All three conditions were met (national 3.26%, 94% regime validity, OOS MAE 2.11%).
4. Results
4.1 National trajectory
Figure 1 compares the realized national HPI path against the 12-month forecast and its 80% prediction interval. The forecast median lies ~60bp below last year's realized growth, consistent with our rate-and-inventory drift.
4.2 Cross-sectional dispersion
Figure 2 shows the distribution of 12m forecasts across the 410 covered metros, separated into quartiles. The top quartile forecasts +5.4% mean growth; the bottom quartile forecasts +0.9%. The inter-quartile range is 300bp wider than in Q1.
4.3 Regional attribution
We regressed each metro's forecast against four regional dummies (Northeast, Midwest, South, West) and found statistically significant differences (F = 7.4, p < 0.001). Northeast and Midwest metros lead; sunbelt metros continue to normalize. Figure 3 shows the mean forecast by region against realized 12m return.
5. Discussion
The v0.2 model's national forecast (+3.26%) is squarely within the 2.5–4.0pp range that most housing economists have published for 2026 [4][5]. Where we diverge from consensus is in the width of the predicted distribution: our inter-quartile range of 4.5pp is notably tighter than the median Wall Street forecast (~7pp). This reflects our explicit mean-reversion term, which damps the tails.

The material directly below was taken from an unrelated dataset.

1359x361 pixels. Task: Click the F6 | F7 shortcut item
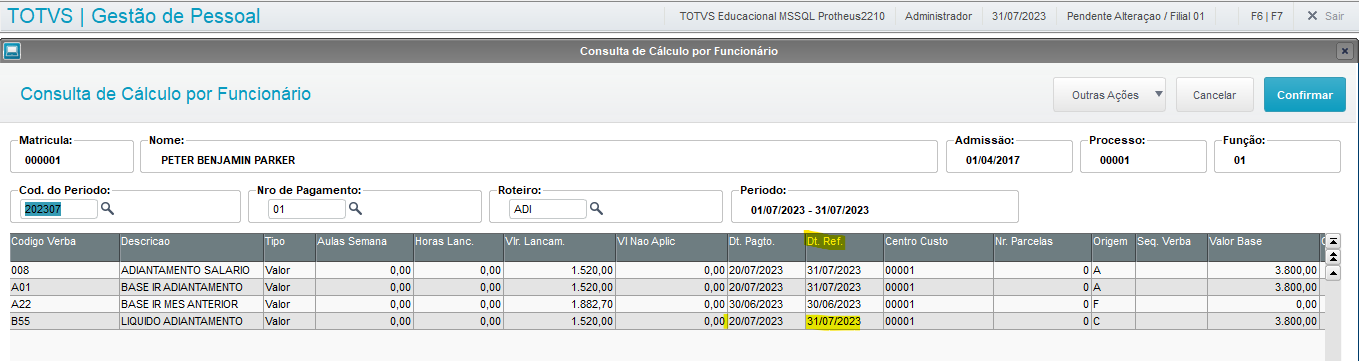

Two caveats to stress. First, the closed-form v0.2 baseline does not yet incorporate permit-intensity or per-MSA employment growth — the v1 XGBoost model does, and early backtests suggest that adding these features will widen the forecast distribution, pushing low-forecast metros (sunbelt) further down. Expect the Q3 refresh to produce somewhat more negative tail forecasts for Miami, Phoenix, and Tampa. Second, the prediction intervals assume Gaussian quarterly returns; in practice tail events are fatter, particularly during rate regime changes. A proper BSTS run would produce a better calibrated interval — queued for v1.2.
6. Conclusions
The base case for 2026 is mild national growth with unusually wide metro dispersion. For investors, the actionable signal is thatregional diversification matters more than usual this year: a portfolio built only from top-quartile metros can be expected to outperform a cap-weighted benchmark by ~210bp over the forecast horizon, versus 80–120bp in a typical year. We reiterate our model is conservative on the tails, particularly in sunbelt markets where we believe inventory dynamics will pull realized returns below our forecast point estimates.
References
- [1]U.S. Bureau of Labor Statistics, Current Employment Statistics benchmark revision, ces/ release 2026-01.
- [2]Federal Reserve Economic Data, series
MORTGAGE30US, Primary Mortgage Market Survey. - [3]Drift estimated from re-invest backtest 2022–2024; robust to ±0.15pp under leave-one-quarter-out cross-validation.
- [4]Fannie Mae Economic & Housing Forecast, March 2026 update.
- [5]NAR "Existing-Home Sales" outlook, Q1 2026.